An issue that does not directly expose application functionality or sensitive data but materially weakens the security posture. Often a missing control or a configuration that aids attacker reconnaissance.

Low

An issue with limited direct security impact but which contributes to overall risk in combination with other findings. Often best-practice deviations.

Informational

An observation with no direct security impact but worth noting for security hygiene or audit context.

7. Disclaimer

→ Important — please read

This document reports the results of an automated security assessment. It is not a penetration test. Automated tooling detects known vulnerability patterns, missing controls, and common misconfigurations. It does not identify business logic flaws, complex authorization issues, multi-step exploit chains, or vulnerabilities that require human reasoning about the application's intended behavior.

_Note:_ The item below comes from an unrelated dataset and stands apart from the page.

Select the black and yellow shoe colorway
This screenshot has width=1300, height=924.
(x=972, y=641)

An absence of findings in any category does not indicate that no such vulnerabilities exist; it indicates that automated tooling did not detect them within the engagement scope and time window. For comprehensive security validation, manual penetration testing by qualified human testers is recommended in addition to — not in place of — automated assessment. CyberGrid offers Penetration Testing as a separate engagement-based service for that class of finding.

CyberGrid makes no warranty as to the usefulness, accuracy, or completeness of this report. The customer is solely responsible for the secure operation of all systems it owns or maintains. This report is confidential between CyberGrid and the named customer and is not intended for use as evidence in any audit, regulatory filing, or legal proceeding unless explicitly accepted by the receiving party.